Instructions for the task: Copy exactly the last part of the listing below, beginning at the line that contains "You are a computer-use agent. Viewport: 301px" and including the final line.

Recorded data:
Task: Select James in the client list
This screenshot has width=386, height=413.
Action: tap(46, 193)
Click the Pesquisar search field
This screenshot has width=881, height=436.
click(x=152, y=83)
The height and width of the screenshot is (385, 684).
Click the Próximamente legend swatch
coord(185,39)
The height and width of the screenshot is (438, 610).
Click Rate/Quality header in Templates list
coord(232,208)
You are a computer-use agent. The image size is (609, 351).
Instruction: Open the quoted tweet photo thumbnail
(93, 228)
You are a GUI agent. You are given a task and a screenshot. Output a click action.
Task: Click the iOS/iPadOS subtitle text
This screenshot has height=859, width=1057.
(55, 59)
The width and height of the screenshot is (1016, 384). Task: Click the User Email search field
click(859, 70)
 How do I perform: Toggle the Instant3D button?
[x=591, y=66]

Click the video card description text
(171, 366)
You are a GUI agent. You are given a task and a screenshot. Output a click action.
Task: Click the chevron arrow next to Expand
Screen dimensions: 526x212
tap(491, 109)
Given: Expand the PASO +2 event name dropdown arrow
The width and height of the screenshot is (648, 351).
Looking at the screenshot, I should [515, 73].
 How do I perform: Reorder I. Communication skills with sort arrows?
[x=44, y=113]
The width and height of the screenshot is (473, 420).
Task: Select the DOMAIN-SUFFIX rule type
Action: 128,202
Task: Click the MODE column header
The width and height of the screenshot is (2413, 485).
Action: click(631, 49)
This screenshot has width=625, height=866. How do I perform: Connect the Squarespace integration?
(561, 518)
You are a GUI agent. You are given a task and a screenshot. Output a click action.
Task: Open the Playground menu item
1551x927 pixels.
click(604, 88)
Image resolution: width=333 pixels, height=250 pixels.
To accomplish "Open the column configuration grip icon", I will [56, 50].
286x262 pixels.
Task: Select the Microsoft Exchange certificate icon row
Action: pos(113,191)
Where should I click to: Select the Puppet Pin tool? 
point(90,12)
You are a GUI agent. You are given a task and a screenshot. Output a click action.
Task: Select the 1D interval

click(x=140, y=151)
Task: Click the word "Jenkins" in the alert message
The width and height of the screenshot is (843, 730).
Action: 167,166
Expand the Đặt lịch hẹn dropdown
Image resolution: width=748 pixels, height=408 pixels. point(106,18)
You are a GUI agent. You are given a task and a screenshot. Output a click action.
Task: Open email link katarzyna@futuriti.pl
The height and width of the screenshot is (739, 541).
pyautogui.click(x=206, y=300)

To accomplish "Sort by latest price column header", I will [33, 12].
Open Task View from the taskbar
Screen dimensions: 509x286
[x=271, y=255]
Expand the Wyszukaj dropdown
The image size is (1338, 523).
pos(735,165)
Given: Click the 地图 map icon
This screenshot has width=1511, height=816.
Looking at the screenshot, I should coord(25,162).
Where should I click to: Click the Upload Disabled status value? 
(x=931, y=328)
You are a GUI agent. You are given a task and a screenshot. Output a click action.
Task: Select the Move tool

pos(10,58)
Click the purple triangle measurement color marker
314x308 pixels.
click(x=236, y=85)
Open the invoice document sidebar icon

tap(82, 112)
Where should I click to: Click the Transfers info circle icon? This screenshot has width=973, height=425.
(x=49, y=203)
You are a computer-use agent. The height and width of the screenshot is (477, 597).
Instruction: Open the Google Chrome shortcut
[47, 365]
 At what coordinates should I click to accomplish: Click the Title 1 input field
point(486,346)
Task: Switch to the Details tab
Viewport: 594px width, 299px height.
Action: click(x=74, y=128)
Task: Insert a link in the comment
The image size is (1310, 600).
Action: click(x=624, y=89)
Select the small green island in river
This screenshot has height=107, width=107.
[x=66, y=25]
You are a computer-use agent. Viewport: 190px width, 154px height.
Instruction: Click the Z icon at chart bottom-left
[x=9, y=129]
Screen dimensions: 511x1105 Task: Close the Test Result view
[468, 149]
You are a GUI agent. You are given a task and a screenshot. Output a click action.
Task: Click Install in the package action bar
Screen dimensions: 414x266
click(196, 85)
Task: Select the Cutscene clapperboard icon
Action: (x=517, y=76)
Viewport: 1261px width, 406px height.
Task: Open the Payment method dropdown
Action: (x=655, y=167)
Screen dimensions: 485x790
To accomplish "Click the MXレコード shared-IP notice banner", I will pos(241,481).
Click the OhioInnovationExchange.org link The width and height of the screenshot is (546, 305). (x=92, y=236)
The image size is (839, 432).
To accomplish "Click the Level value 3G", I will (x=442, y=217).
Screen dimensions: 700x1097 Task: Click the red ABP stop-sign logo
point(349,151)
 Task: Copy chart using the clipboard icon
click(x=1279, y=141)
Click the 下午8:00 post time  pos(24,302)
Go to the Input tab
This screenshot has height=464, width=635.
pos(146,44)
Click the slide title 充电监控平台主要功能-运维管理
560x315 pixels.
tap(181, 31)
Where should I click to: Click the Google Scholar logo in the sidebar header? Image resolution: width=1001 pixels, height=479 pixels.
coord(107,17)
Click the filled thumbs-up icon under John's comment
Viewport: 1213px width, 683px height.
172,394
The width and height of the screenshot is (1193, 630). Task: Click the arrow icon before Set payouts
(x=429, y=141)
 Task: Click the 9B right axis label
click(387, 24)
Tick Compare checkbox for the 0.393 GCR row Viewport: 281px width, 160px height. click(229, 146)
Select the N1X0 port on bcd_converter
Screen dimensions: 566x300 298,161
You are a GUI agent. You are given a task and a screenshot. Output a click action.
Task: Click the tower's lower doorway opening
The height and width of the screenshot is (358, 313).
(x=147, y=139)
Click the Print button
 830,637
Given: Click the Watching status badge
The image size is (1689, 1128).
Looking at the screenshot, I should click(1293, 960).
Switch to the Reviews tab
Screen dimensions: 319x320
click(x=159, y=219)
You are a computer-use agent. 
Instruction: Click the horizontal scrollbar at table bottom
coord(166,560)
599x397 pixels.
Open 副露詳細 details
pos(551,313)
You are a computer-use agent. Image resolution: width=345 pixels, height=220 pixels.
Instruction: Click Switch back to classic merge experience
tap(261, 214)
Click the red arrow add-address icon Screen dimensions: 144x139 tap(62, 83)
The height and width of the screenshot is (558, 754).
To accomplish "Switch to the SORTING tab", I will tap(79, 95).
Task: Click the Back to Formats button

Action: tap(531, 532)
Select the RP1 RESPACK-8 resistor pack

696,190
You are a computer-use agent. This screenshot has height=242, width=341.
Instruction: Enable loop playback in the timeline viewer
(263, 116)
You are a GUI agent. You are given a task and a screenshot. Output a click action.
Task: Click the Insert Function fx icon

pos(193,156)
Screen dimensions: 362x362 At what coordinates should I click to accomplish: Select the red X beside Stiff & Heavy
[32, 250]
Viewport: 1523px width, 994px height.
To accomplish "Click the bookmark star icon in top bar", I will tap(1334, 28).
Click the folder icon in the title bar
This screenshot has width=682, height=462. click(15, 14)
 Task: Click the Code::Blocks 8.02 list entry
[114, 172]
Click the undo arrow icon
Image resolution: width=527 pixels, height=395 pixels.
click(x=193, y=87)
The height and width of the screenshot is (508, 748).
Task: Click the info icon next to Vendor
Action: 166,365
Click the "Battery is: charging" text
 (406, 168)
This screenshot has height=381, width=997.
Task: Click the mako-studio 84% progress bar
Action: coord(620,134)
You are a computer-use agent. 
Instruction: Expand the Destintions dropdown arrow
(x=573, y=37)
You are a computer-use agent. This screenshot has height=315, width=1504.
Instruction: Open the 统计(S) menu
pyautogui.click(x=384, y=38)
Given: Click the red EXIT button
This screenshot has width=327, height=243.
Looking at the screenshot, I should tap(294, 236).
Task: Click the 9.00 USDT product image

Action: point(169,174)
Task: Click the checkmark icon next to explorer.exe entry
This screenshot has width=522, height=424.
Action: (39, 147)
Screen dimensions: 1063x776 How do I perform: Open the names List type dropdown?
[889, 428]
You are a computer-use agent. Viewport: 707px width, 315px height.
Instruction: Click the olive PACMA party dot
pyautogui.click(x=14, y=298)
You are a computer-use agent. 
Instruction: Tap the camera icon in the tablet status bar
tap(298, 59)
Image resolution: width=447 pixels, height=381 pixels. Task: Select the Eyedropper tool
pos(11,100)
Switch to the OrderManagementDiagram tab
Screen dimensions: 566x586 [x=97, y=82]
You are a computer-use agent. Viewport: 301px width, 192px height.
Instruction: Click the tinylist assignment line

Finished exercise:
You are a computer-use agent. Viewport: 301px width, 192px height.
Instruction: Click the tinylist assignment line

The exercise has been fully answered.